It's been 50 years since the New Guinea singing dog has been spotted in the wild; however, researchers have recently made a startling discovery. These rare dogs are typically only found in captivity in zoos or conservation centers, but an expedition to a remote area of Papua has spotted these musical pooches. After first observing them in 2016, the team returned in 2018 to collect DNA samples to confirm their findings.
This extremely rare dog breed is known for its unique vocalizations and howls. Native to the New Guinea Highlands, it's closely related to the dingo. In the 1970s, a few wild dogs were captured and the remaining 200 captive New Guinea singing dogs are their descendants. Unfortunately, due to the small number of captured wild dogs, these New Guinea singing dogs found in captivity are severely inbred.
In 2016, researchers from the New Guinea Highland Wild Dog Foundation found 15 dogs on conservation land near a gold and copper mine. Two years later, they braved high altitude, unpredictable weather, and extreme terrain to collect blood, hair, and tissue samples, and to perform a health exam on the dogs. They also attached a GPS collar to two of the dogs in order to learn more about their habits.
What they discovered upon analyzing the DNA of the wild dogs was a 70% genetic overlap between the wild dogs and captive dogs. The difference can be accounted for when remembering that genetic diversity has been lost in the captive New Guinea singing dogs due to inbreeding. It also needs to be taken into consideration that the wild population may also interbreed with village dogs.
“They look most related to a population of conservation biology New Guinea singing dogs that were descended from eight dogs brought to the United States many, many, many years ago,” said Elaine Ostrander, a geneticist at the U.S. National Human Genome Research Institute and co-author of the study. “The conservation dogs are super inbred; (it) started with eight dogs, and they've been bred to each other, bred to each other, and bred to each other for generations—so they've lost a lot of genetic diversity.”
This exciting discovery will help piece together the puzzle of dog domestication in Oceania, as the breed's taxonomy has been largely a mystery until this point.
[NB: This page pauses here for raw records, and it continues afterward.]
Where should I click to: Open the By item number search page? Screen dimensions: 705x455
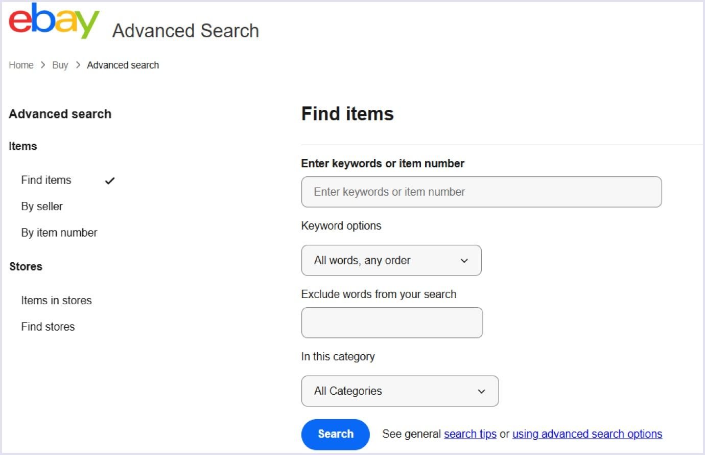point(59,233)
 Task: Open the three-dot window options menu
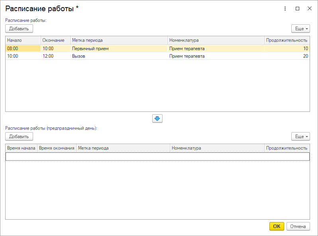[x=285, y=8]
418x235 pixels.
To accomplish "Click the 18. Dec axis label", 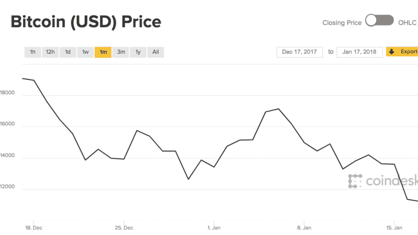I will 33,228.
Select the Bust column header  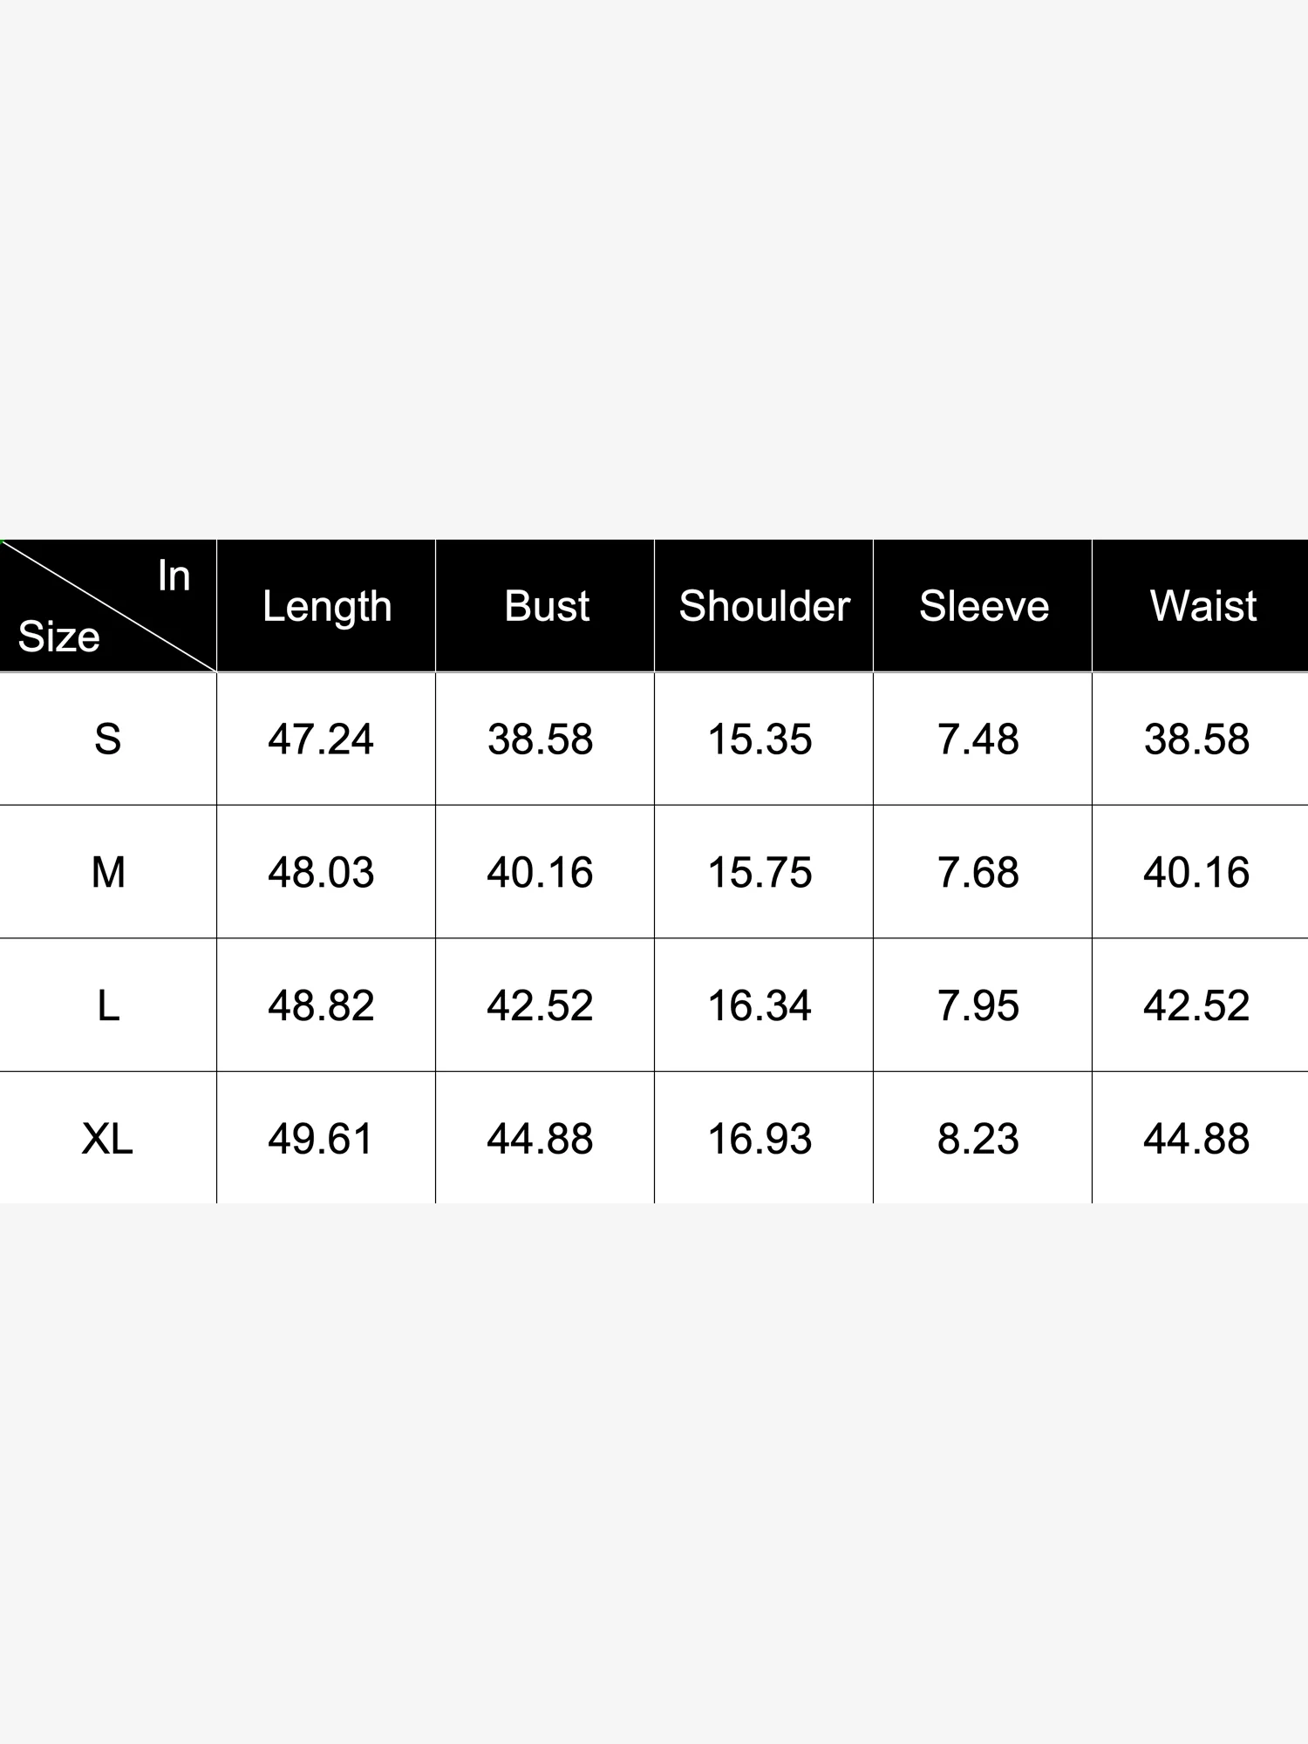click(547, 606)
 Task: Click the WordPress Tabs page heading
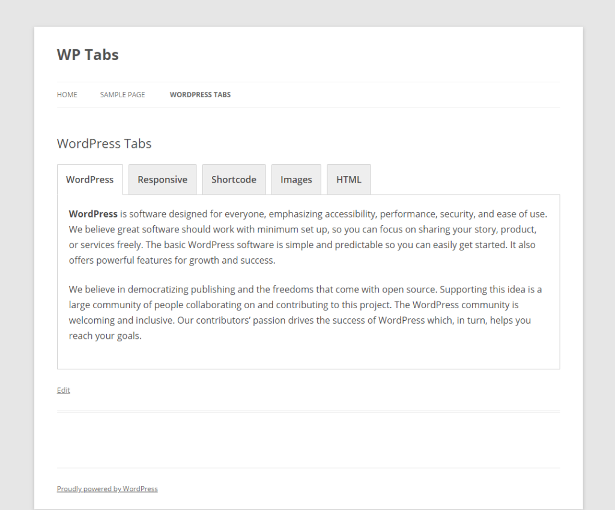(104, 143)

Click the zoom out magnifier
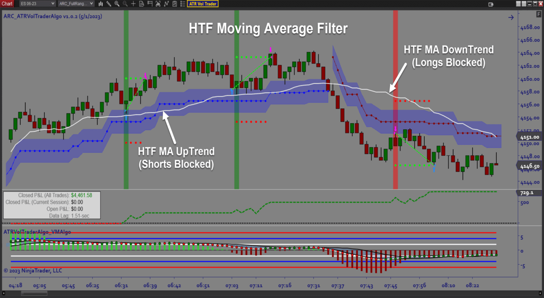click(125, 4)
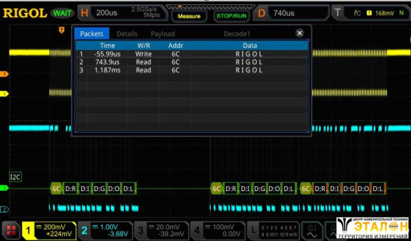Click the RIGOL logo
The height and width of the screenshot is (241, 411).
pyautogui.click(x=23, y=12)
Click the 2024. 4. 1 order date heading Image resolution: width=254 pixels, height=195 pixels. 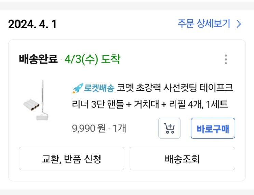(32, 24)
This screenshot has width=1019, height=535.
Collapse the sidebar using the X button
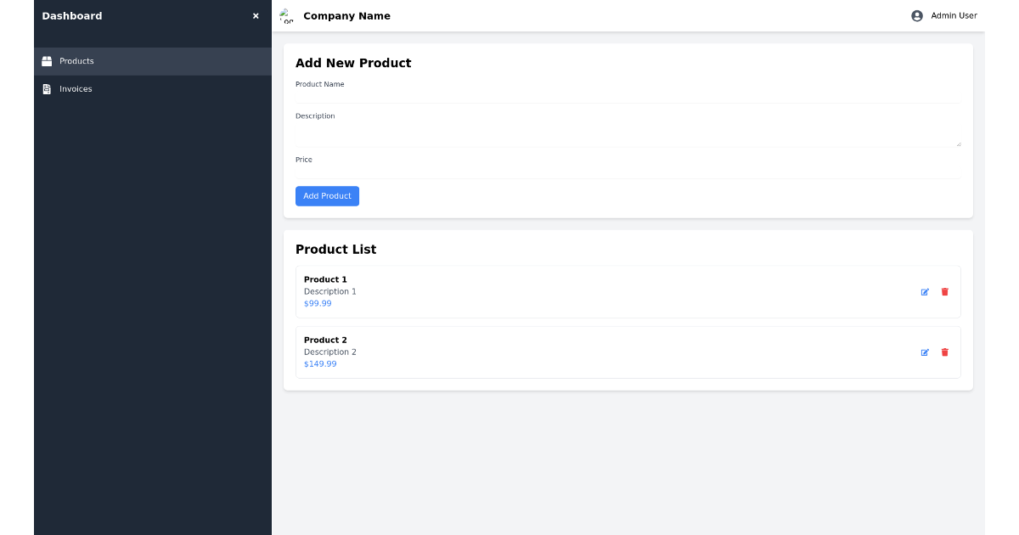[x=256, y=15]
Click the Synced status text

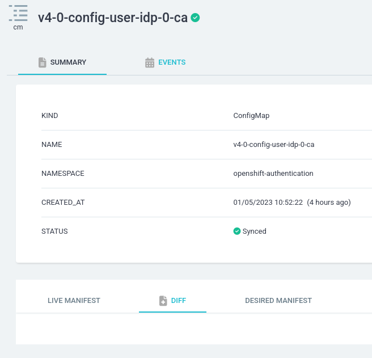tap(254, 231)
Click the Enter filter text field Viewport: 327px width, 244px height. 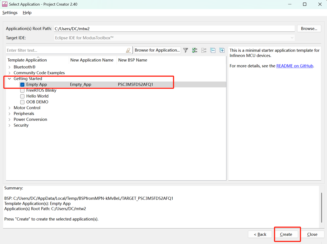(65, 50)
Only very distantly related to domesticated dogs, this ancient breed's closest domestic relatives are the Akita and Shiba Inu. But it's believed that even this split occurred 3,500 years ago when humans brought the ancestors of those breeds to Oceania.
The researchers will surely continue their studies to help unravel the mystery of the breed and attempt to find answers to the questions behind when the split between feral and domesticated dogs occurred.